Given records ▸
※ ※ ※
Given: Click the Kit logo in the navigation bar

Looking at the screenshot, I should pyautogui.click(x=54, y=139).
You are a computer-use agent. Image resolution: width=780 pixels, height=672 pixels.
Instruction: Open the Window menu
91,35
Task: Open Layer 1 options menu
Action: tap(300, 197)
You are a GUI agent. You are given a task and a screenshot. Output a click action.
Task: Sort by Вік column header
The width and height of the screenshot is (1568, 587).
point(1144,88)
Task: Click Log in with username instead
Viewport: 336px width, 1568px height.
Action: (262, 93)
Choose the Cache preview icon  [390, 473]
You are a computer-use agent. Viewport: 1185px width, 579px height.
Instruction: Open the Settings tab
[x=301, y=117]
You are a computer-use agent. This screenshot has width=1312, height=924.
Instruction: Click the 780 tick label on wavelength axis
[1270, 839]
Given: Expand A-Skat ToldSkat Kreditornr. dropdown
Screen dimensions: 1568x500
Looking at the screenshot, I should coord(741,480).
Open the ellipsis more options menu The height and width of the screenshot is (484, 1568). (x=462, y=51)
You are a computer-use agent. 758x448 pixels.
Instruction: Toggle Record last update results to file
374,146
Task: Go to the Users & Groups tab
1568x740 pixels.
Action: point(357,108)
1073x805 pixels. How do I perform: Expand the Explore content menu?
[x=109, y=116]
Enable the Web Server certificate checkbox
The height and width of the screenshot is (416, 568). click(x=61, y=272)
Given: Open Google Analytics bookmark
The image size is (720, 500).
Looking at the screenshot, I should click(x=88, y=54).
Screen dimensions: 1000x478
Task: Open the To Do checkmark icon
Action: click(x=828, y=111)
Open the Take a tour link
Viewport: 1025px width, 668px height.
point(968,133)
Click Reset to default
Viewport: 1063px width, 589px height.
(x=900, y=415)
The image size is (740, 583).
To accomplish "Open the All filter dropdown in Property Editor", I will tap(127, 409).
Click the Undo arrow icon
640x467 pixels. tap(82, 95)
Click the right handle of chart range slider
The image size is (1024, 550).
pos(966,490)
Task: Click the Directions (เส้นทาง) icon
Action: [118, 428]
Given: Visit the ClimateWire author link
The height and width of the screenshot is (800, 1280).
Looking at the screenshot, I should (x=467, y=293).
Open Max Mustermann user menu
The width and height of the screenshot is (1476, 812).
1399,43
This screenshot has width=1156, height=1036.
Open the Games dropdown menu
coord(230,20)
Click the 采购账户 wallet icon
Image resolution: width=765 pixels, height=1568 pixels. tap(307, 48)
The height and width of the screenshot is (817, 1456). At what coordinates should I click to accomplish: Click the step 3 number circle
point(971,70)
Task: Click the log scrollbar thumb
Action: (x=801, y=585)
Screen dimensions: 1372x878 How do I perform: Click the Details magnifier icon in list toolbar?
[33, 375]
※ ※ ※
Direction ▸ Duplicate the rows above from the line that contains "Given: Visit the ClimateWire author link" through the end of the rows.

Task solution ▸
Given: Visit the ClimateWire author link
The height and width of the screenshot is (800, 1280).
Looking at the screenshot, I should (x=467, y=293).
Open Max Mustermann user menu
The width and height of the screenshot is (1476, 812).
1399,43
This screenshot has width=1156, height=1036.
Open the Games dropdown menu
coord(230,20)
Click the 采购账户 wallet icon
Image resolution: width=765 pixels, height=1568 pixels. tap(307, 48)
The height and width of the screenshot is (817, 1456). At what coordinates should I click to accomplish: Click the step 3 number circle
point(971,70)
Task: Click the log scrollbar thumb
Action: (x=801, y=585)
Screen dimensions: 1372x878 How do I perform: Click the Details magnifier icon in list toolbar?
[33, 375]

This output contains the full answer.